- [Work request]: Whichever lines of the entries hold the word "computer" should be identified and copied.

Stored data
%%
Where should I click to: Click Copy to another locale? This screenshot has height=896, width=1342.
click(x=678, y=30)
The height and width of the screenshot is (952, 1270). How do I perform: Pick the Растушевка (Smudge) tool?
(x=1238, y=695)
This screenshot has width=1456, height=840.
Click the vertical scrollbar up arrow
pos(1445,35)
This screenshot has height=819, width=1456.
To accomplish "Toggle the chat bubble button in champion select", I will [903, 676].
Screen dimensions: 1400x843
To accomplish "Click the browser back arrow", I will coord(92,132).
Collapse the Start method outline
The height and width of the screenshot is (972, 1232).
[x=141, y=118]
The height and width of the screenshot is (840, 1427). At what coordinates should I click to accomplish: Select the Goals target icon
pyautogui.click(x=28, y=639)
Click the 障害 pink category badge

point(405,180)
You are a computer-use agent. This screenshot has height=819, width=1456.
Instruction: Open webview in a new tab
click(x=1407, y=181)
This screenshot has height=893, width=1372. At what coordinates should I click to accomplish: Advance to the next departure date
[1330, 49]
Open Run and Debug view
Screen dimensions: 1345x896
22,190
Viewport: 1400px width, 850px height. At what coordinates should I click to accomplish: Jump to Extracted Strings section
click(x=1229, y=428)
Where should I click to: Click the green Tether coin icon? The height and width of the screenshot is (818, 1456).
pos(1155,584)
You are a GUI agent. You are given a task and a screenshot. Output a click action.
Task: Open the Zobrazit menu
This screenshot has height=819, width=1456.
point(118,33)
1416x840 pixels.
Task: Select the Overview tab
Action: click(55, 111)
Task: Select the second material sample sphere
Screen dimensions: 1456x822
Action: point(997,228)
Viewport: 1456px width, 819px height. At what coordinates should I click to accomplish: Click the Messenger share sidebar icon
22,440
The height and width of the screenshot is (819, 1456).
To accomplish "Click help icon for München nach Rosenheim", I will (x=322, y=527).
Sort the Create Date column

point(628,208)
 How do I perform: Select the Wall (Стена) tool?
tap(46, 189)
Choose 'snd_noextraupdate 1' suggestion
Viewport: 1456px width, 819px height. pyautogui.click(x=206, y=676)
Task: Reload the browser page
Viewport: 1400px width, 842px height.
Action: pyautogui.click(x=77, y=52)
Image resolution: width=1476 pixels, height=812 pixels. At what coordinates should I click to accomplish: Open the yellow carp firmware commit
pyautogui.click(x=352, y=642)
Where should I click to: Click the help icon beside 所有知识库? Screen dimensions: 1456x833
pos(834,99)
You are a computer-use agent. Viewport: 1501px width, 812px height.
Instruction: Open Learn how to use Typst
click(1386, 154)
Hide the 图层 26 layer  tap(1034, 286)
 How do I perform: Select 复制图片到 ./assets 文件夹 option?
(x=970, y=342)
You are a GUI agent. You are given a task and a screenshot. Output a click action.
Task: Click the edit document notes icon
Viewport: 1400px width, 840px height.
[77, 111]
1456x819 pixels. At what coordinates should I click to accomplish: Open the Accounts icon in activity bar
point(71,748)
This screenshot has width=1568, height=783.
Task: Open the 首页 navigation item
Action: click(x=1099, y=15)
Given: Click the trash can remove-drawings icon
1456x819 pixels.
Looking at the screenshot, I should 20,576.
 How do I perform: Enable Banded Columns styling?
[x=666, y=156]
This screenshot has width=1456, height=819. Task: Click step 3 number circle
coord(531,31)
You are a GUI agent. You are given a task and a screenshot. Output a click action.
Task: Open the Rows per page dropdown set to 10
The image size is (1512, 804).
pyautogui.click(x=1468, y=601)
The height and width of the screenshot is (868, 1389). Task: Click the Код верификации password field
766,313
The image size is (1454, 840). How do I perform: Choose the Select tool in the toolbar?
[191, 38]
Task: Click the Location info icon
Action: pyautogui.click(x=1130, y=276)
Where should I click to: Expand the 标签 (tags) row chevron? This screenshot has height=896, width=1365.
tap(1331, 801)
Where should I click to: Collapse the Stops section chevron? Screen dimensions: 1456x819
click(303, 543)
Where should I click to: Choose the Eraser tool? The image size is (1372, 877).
%%
- [Response area]:
You are a computer-use agent. This screenshot has height=819, width=1456.
You are a computer-use agent. Viewport: 1501px width, 812px height.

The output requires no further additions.